With the completion of that run, the APC was assigned to shuttle service between Korea and Japan-evacuating hospital patients to Hakata and carrying troops and cargo to Pusan. In September, hospital ships took over that duty, and Sgt. George D. Keathley resumed cargo and troop operations out of Yokohama. During October, she carried cargo to the east coast of Korea, as far north as Hungnam. During November and early December, she carried troops and cargo to Inchon. Then, as the Chinese People's Volunteer Army added men and equipment to the Communist effort and pushed back down the peninsula, she assisted in the evacuation of that port-carrying Korean nationals to Pusan and cargo and ammunition back to Japan.

From 6 January to 2 March 1951, the APC was at Yokohama for overhaul. She then resumed shuttle runs between Japan and Korea. With November, she commenced runs to Okinawa and Formosa; and, in September 1952, after more bunk spaces had been added to her troop quarters, she resumed a Japan-Korea schedule which was alternated with runs to Okinawa and Formosa until February 1953. From then until the signing of the truce in July, she operated primarily between Sasebo and Pusan, with only two runs to Naha and Keelung.

After the Korean War, Sgt. George D. Keathley remained in the Far East and continued to be employed primarily between Sasebo and Pusan for another two years. In 1955, she was transferred to MSTS Atlantic; and, on 11 December 1956, she was placed out of service and transferred, temporarily, to the Hudson River Group of the Maritime Administration's National Defense Reserve Fleet (NDRF). Ten months later, on 24 October 1957, her name was struck from the Navy list and her transfer to the NDRF was made permanent.
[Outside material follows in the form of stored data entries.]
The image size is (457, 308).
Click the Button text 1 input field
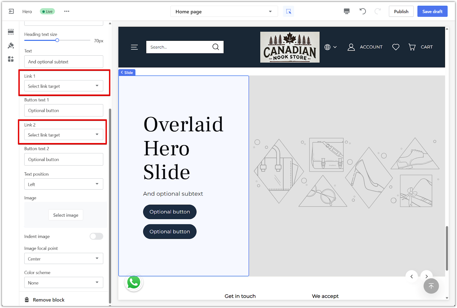point(63,110)
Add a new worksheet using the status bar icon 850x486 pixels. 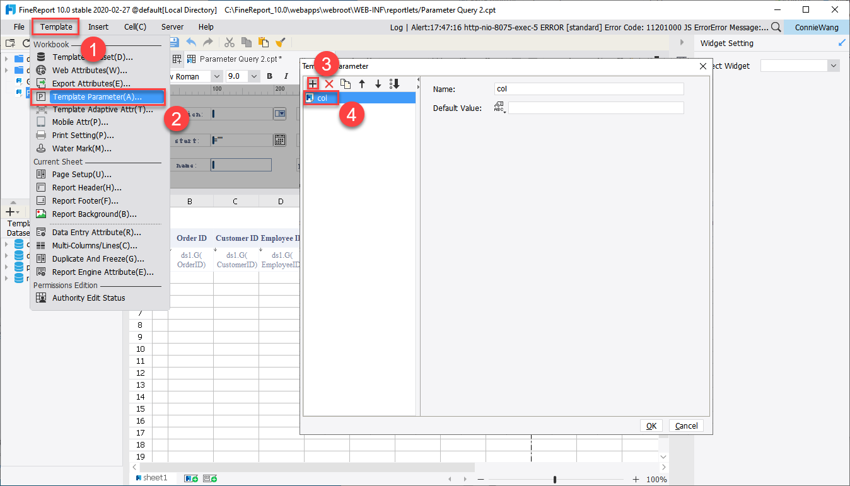pos(190,478)
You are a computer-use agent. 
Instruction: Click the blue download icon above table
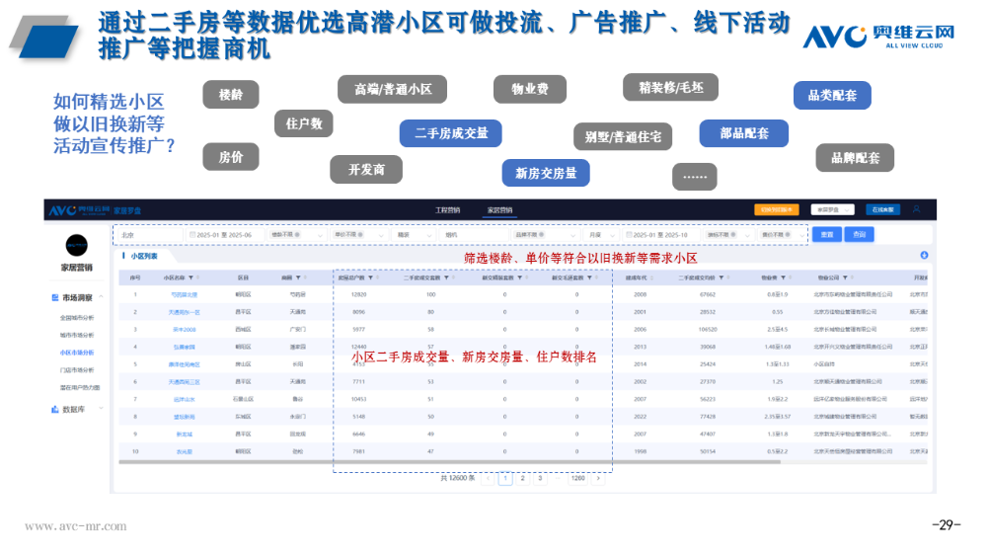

In late 1966 Sgt. George D. Keathley was ordered activated. In November, she was towed to Norfolk, Virginia for conversion to a survey ship. On 1 December, she was reacquired by the Navy; assigned to MSTS; and given the designation T-AGS-35. In May 1967 the ship joined , which had been assigned during November 1966, to meet increased demand for gravity data, in gravity, magnetic and bathymetric surveys for military use under technical control of the Naval Oceanographic Office.
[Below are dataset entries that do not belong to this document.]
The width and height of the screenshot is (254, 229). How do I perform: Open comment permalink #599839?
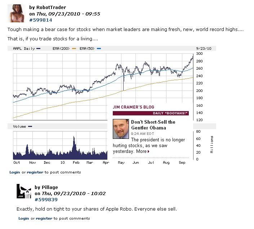click(x=46, y=199)

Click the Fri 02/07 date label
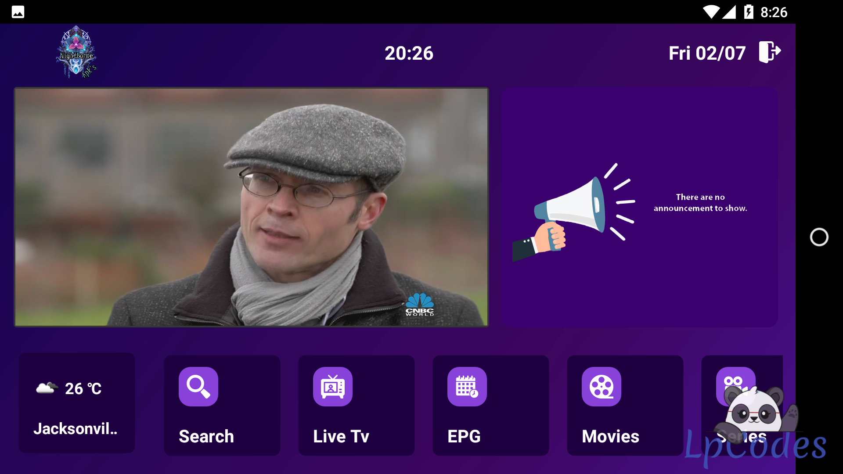click(707, 53)
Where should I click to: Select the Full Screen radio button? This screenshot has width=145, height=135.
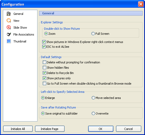pos(93,34)
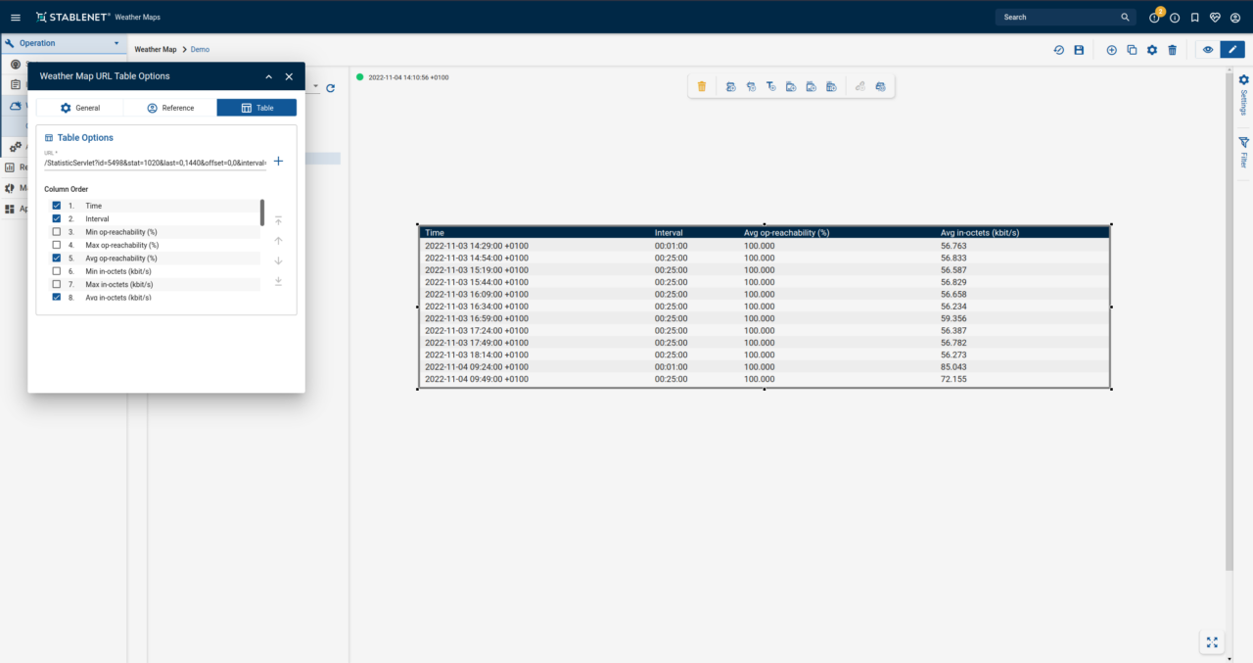Click the Weather Map breadcrumb link
Screen dimensions: 1253x663
(x=155, y=50)
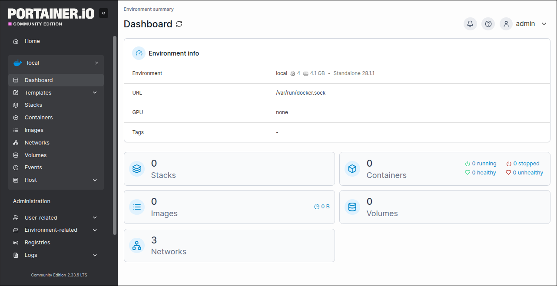Open Registries in the sidebar
This screenshot has height=286, width=557.
coord(37,243)
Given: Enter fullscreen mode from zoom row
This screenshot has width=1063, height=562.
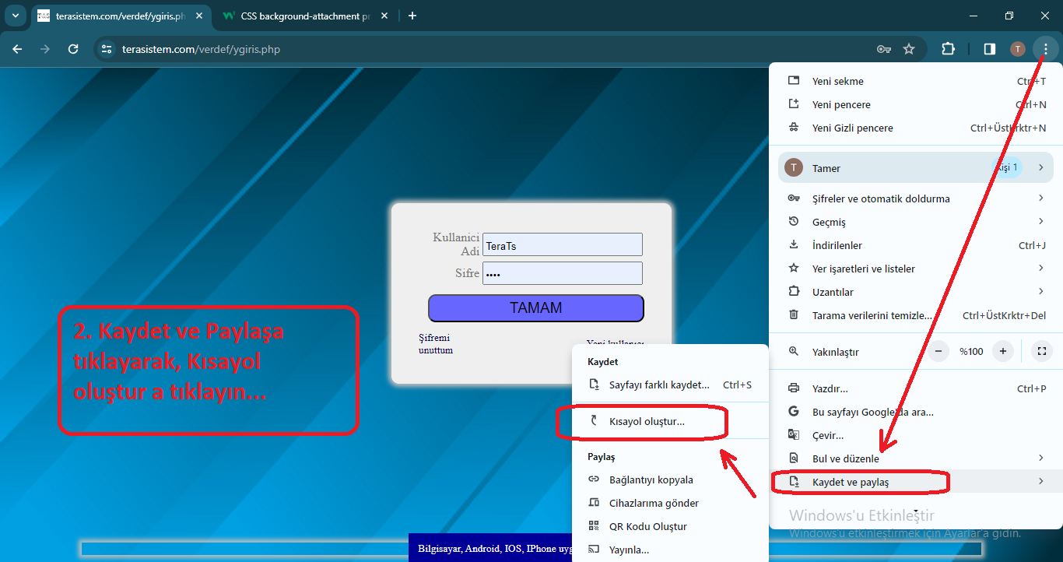Looking at the screenshot, I should pyautogui.click(x=1041, y=351).
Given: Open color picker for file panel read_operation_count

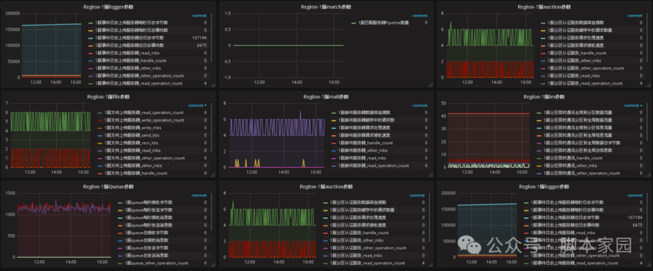Looking at the screenshot, I should 100,113.
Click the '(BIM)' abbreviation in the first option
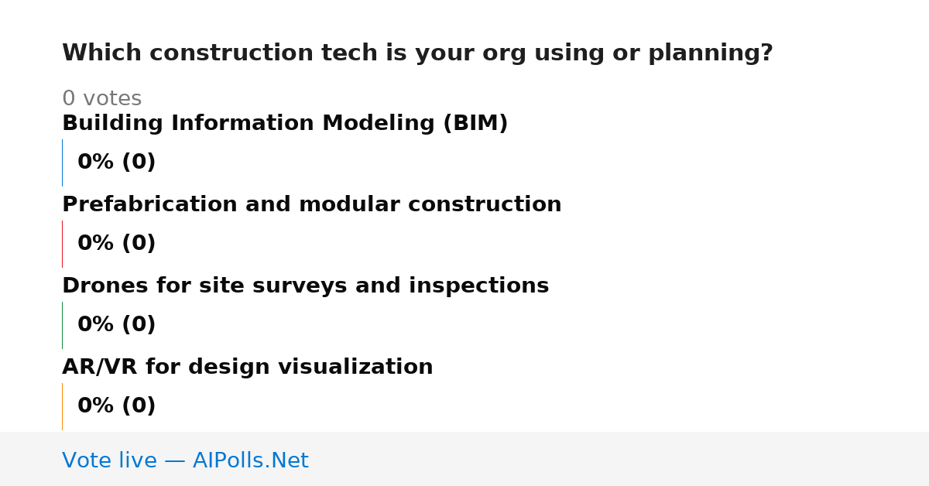Viewport: 929px width, 486px height. point(475,124)
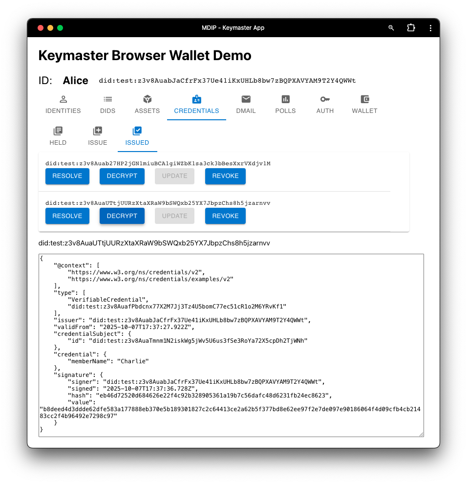Image resolution: width=467 pixels, height=484 pixels.
Task: Switch to the Held credentials tab
Action: tap(58, 136)
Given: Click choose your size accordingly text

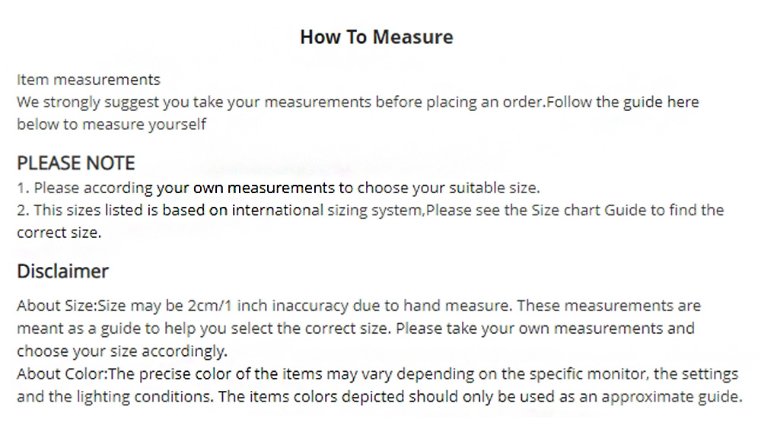Looking at the screenshot, I should (123, 351).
In the spring of 1970 the ship was equipped with an early shipboard data acquisition and processing system designated the Hydrographic Data Acquisition System (HYDAS) based on the PDP-9 computer. One computer was dedicated to real time collection of survey data and another to processing the data for making nautical charts or being a backup for the real time data collection in event of failure of that computer. A real time navigation plot was generated on a flatbed plotter. The processing computer processed data collected by the ship. By September the system was still undergoing shakedown and evolution to a fully operational survey system. HYDAS, with an associated sounding boat collection system, was also designed to support coastal hydrographic surveys and was installed aboard the coastal survey ships and . The system aboard Keathley supported the ship's deep ocean bathymetry and geophysical survey mission.
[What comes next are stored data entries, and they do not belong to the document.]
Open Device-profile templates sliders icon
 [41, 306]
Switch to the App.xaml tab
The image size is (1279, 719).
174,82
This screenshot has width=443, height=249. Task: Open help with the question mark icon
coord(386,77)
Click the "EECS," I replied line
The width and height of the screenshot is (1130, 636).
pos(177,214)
The ship continued those surveys for the Oceanographer of the Navy until December 1971 when she returned to the United States for inactivation. Sgt. George D. Keathley was awarded nine campaign stars for her service during the Korean War.

=== Later service ===
On 29 March 1972, she was transferred, on lease, to the Republic of China, where she was named Chu Hwa (AGS-564).

On 15 April 1976, she was struck from the US Naval Vessel Register. She was struck from the China Naval Register in August 1988 and returned to US custody. She was ultimately sunk as a target.